Top Ten Questions Parents Need to Ask Before a Crisis Occurs
1. Does the school have a School Crisis Team or Resource Officers?
The school should have a school safety team that is in charge of developing plans and assessing security issues. It is their role to develop an overall plan for prevention, intervention and preparedness for each crisis situation. For example, suicide, intruder, chemical spill, etc.
2. Have the school employees, including support personnel, received training on school security and crisis preparedness issues?
Ongoing training should be part of the process. Everyone involved in the school should know how to follow procedures and have a basic understanding of the Incident Command System (ICS). This would include secretaries, custodians and support staff. Local, state and national specialists can provide ongoing training. These instructors should have a knowledge of K-12 safety issues.
3. Do school officials have ongoing school safety assessments that are measured by outside resources?
School officials should have a relationship with police, local health department, security specialists, fire and other public safety officials. They should have direct input into developing safety plans.
4. Does the school work with outside resources to coordinate safety plans?
The school should be working with their Local Emergency Planning Committee, fire, police, health department, hosptials, EMS, etc.
5. How will the school notify me in case of an emergency?
- In most cases there is a auto dialing system put in place that will fax, email or call and leave a message on whatever number and mode you chose to be notified. This is why it is important for you to notify the school of any changes in your personal contact information.
- Stay away from the school and wait for further instruction. It is understandable that you want to make sure your child is okay but by going onsite, you may be putting yourself in danger and impeding the process.
6. How are visitors allowed into the school?
They should have to sign in and wear an ID to identify who they are.
7. Are there written policies and procedures and an overall plan on security and emergency preparedness?

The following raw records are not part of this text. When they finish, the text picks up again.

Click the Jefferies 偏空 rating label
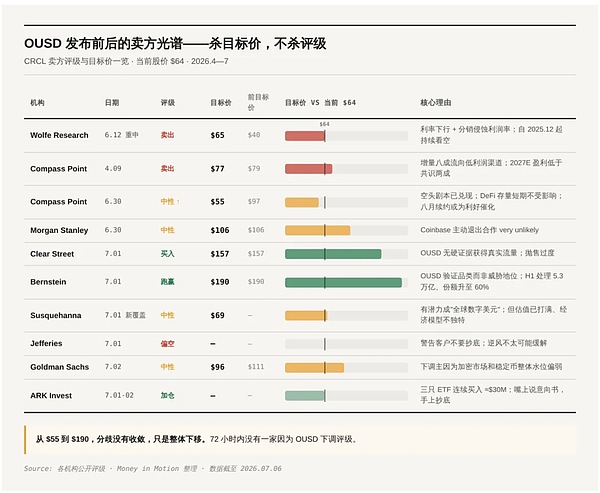 (167, 344)
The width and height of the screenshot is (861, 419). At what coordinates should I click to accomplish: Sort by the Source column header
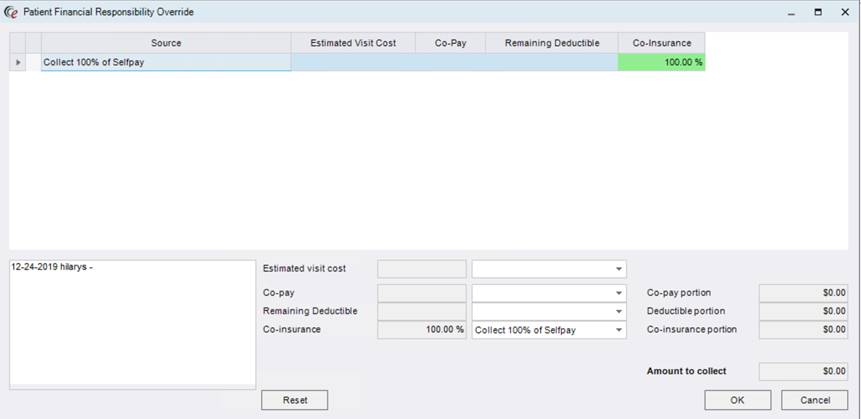pos(166,43)
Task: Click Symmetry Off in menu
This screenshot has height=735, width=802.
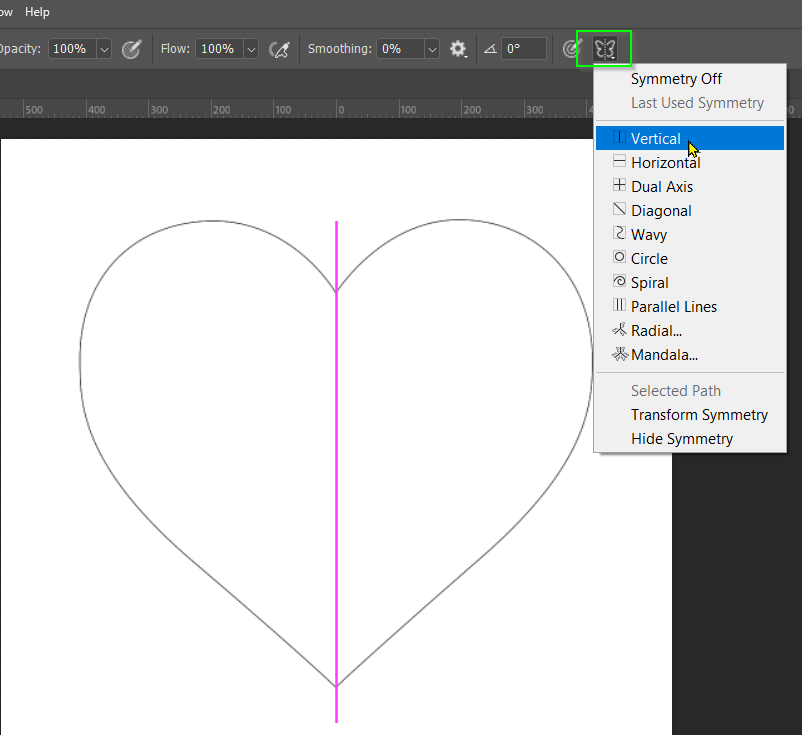Action: coord(676,79)
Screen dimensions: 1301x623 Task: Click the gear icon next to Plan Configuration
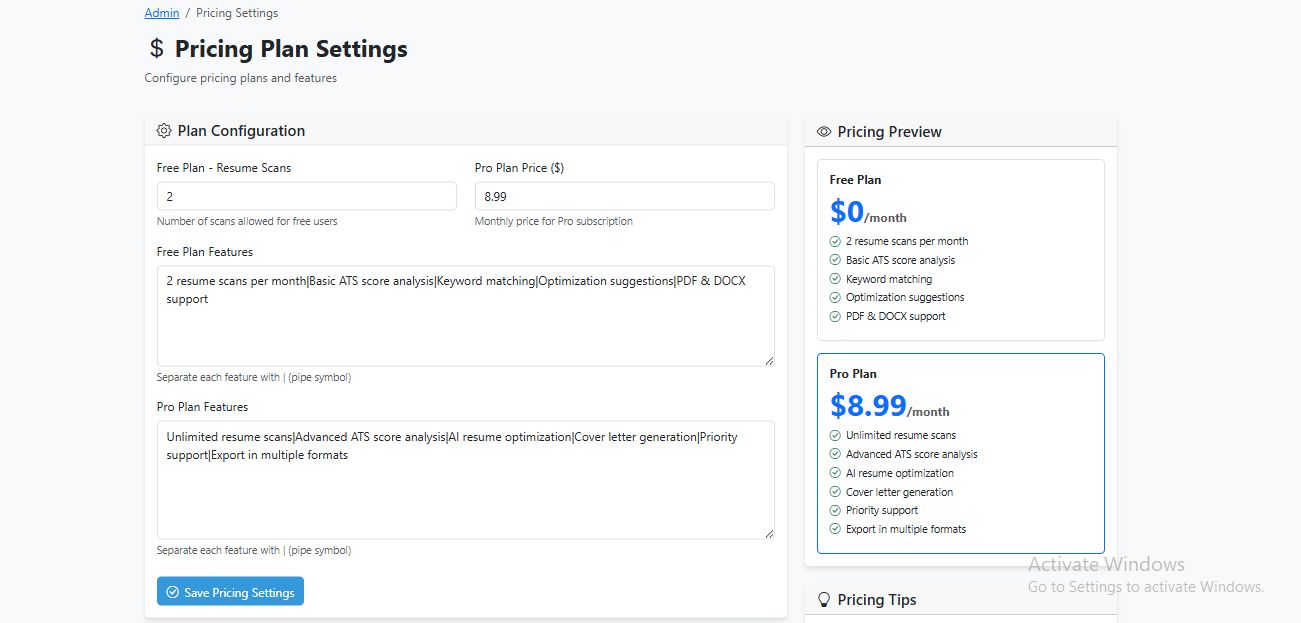click(165, 131)
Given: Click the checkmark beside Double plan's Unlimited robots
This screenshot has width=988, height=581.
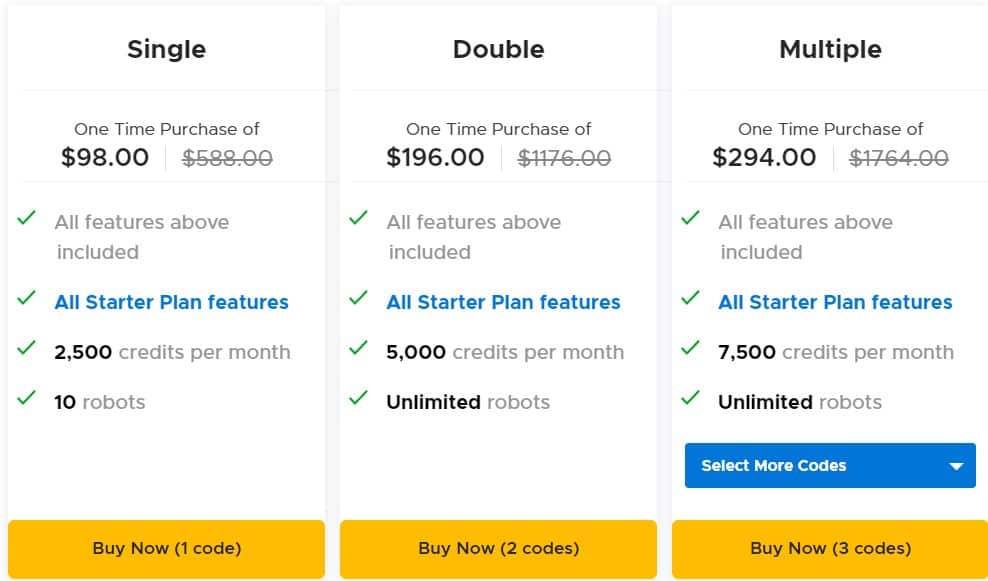Looking at the screenshot, I should coord(358,401).
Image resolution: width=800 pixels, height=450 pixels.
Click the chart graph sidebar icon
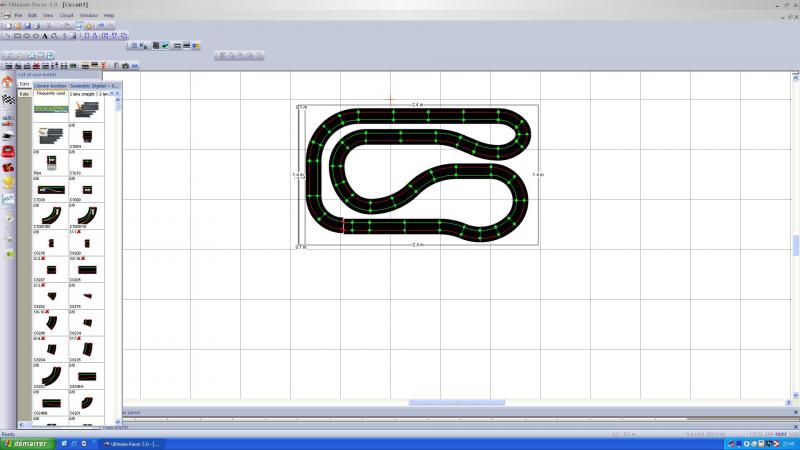(x=8, y=198)
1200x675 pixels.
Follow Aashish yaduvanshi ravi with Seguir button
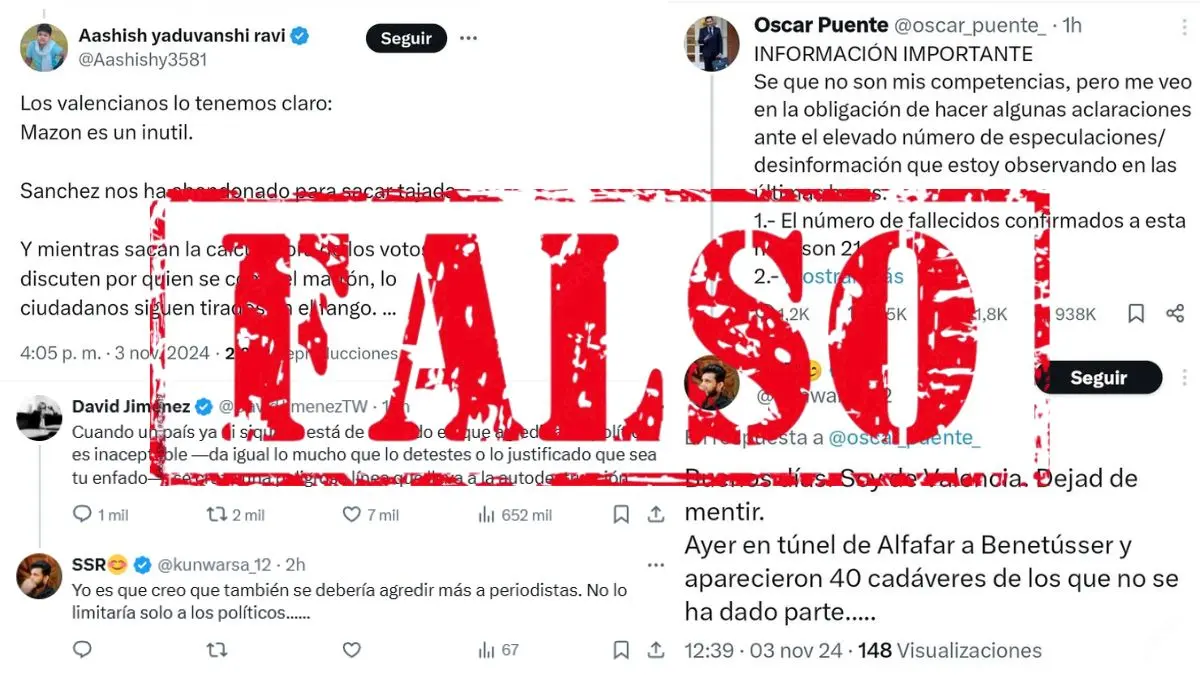coord(406,38)
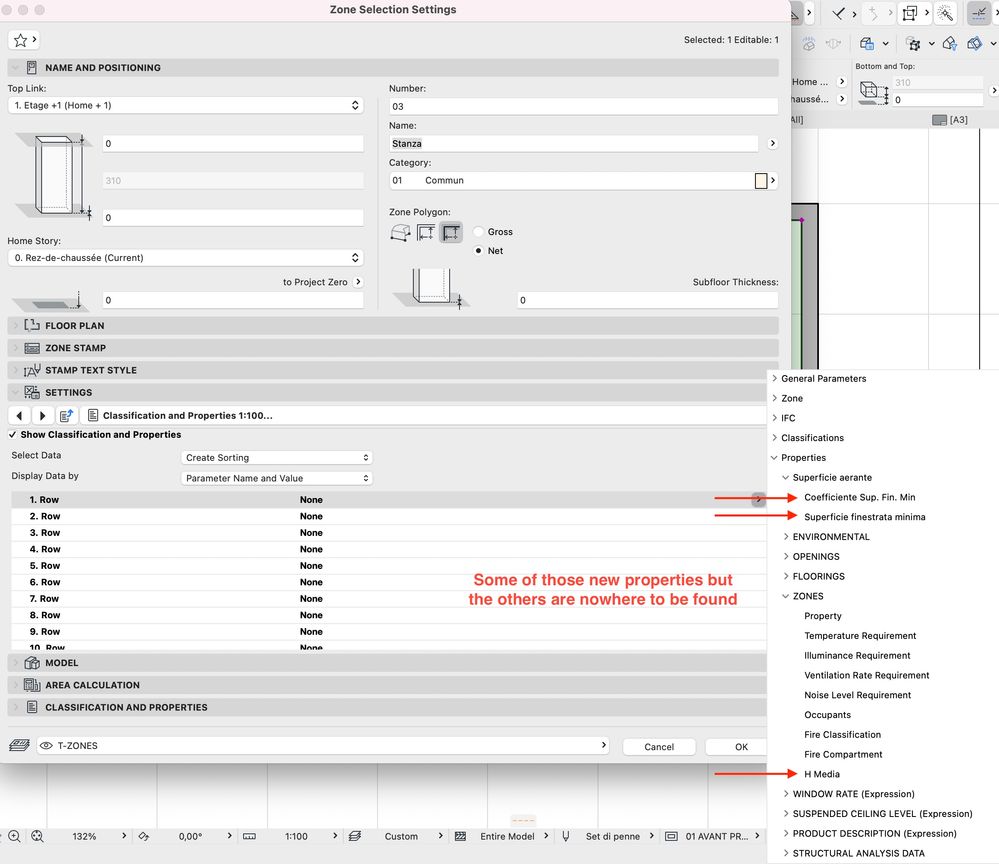999x864 pixels.
Task: Choose the middle Zone Polygon method icon
Action: click(x=426, y=233)
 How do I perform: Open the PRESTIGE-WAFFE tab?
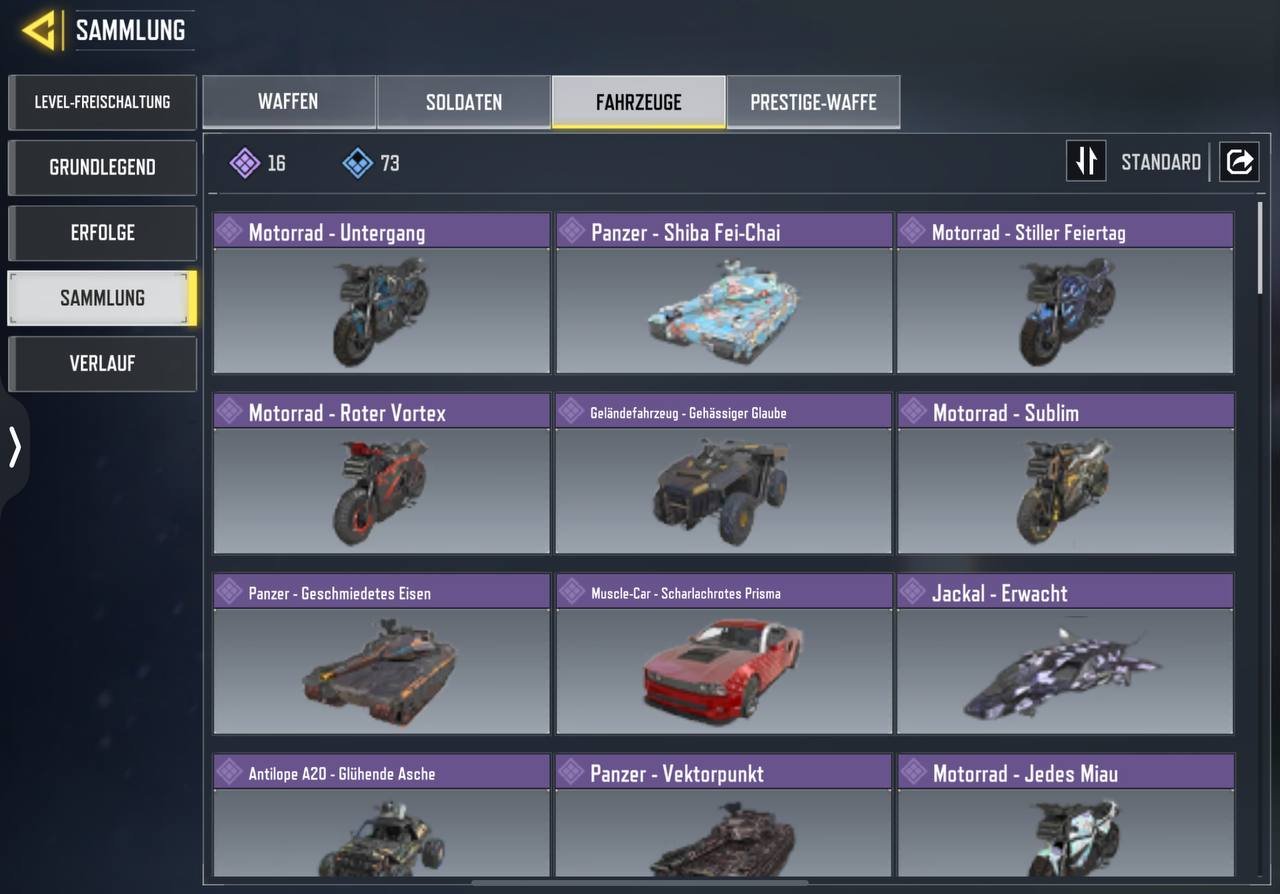click(x=813, y=102)
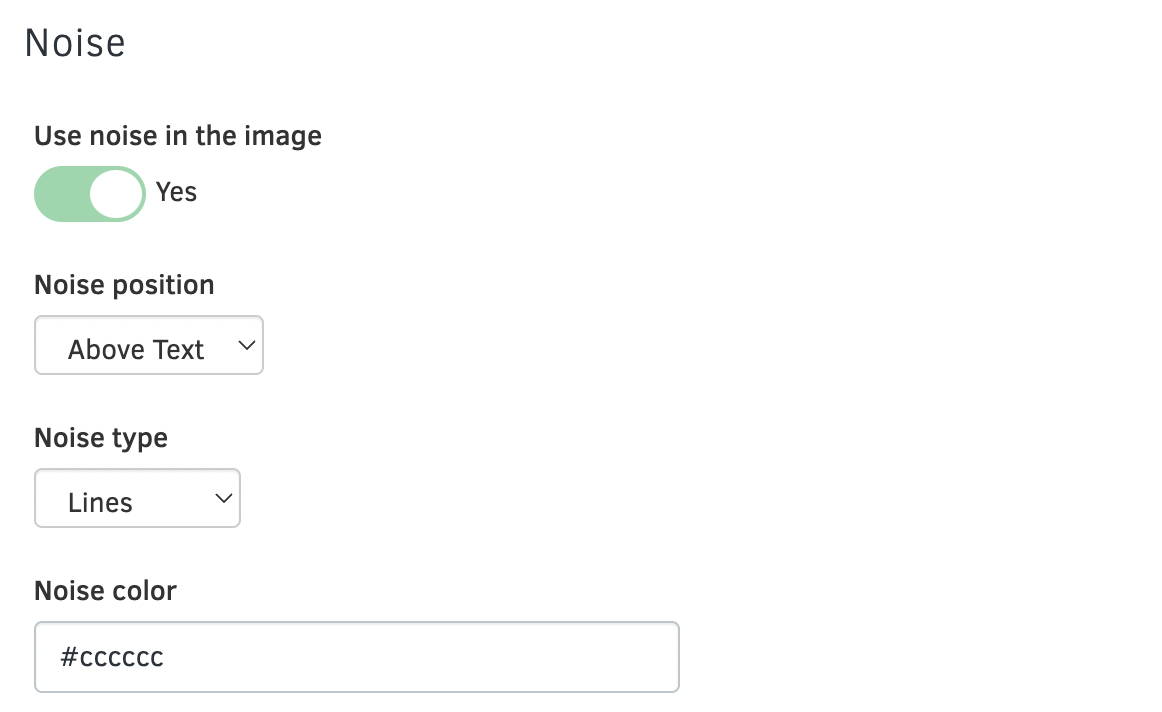Click the green track of the noise switch
This screenshot has height=712, width=1162.
click(x=60, y=193)
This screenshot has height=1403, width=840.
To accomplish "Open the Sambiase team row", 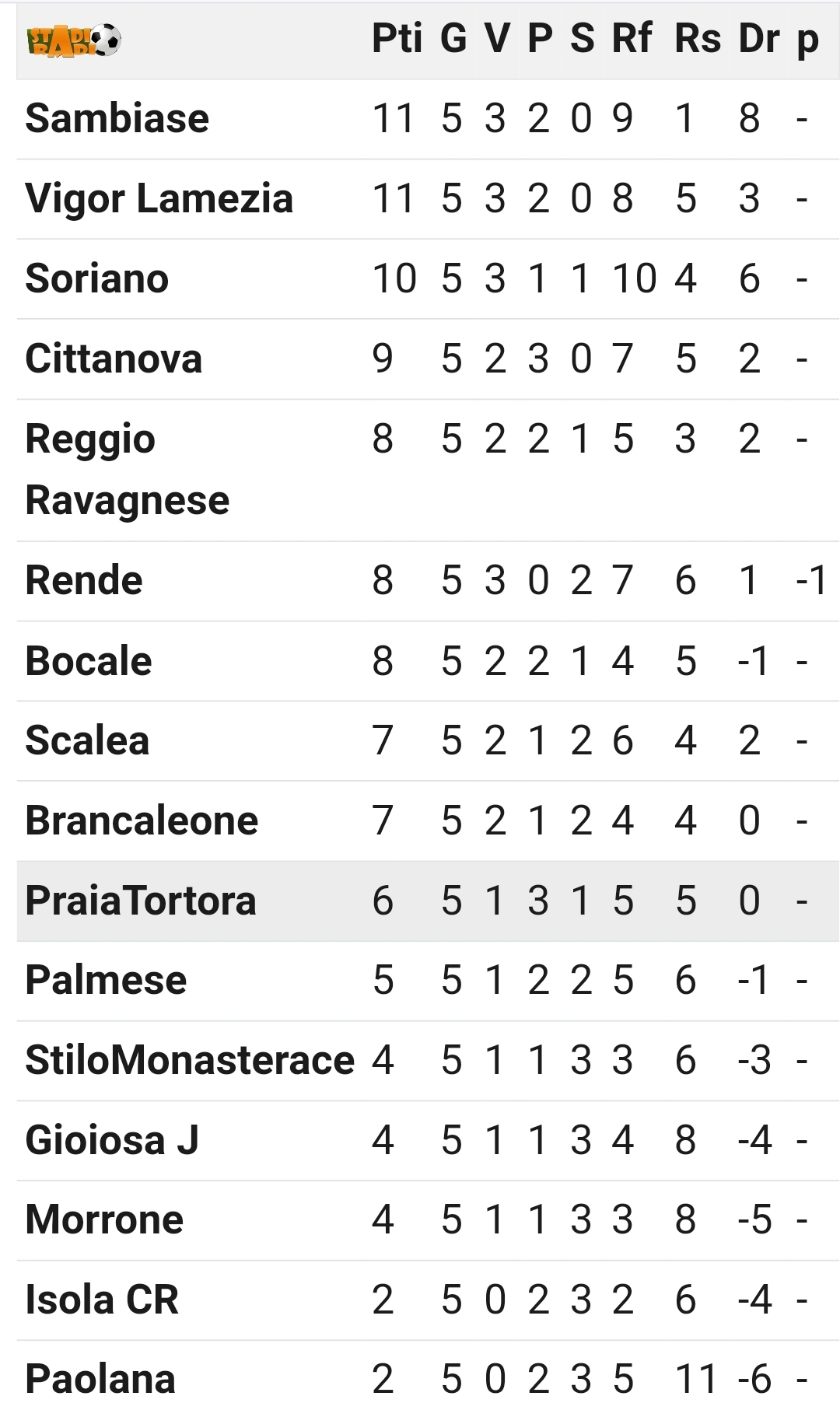I will [428, 119].
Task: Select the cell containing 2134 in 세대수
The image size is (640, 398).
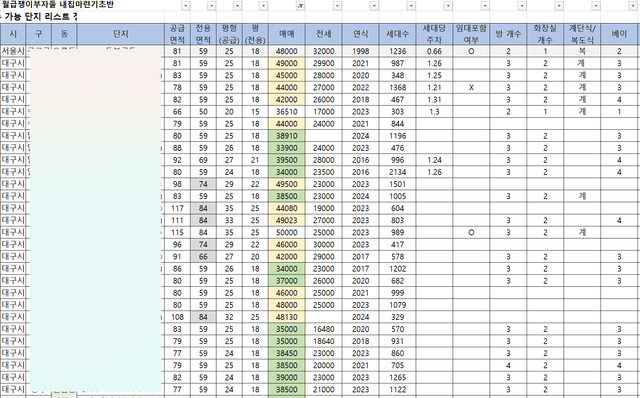Action: point(398,172)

Policies and procedures need to be written down and updated periodically. It is important because people move, jobs change and new situations may come to light. The plans and procedures are there so that anyone just walking in could follow and know what to do.
8. Are the policies and plans reviewed, exercised, evaluated and updated periodically (yearly) for the most current information?
- Plans need to be exercised and tested. Sometimes what looks good on paper will not translate to an actual real life situation. Plans should be considered a living document.
- Full scale exercises, tabletop exercises and practice drills should occur and be written into the plans.
9. Do parents and students have a seat on the School Crisis Team?
It is important for students and parents to have input because their perspective is unique and they may want to address concerns that are unique to their own requirements and fears.
10. Does the school have access to psychological support?
Ongoing psychological support should be provided during and after a crisis.